─── Available data

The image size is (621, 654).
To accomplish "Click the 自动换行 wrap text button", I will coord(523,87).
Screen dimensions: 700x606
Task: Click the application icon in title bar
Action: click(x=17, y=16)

──────

Write the data out once more. Keep every word the same.

_Solved problem_
The image size is (621, 654).
To accomplish "Click the 自动换行 wrap text button", I will coord(523,87).
Screen dimensions: 700x606
Task: Click the application icon in title bar
Action: click(x=17, y=16)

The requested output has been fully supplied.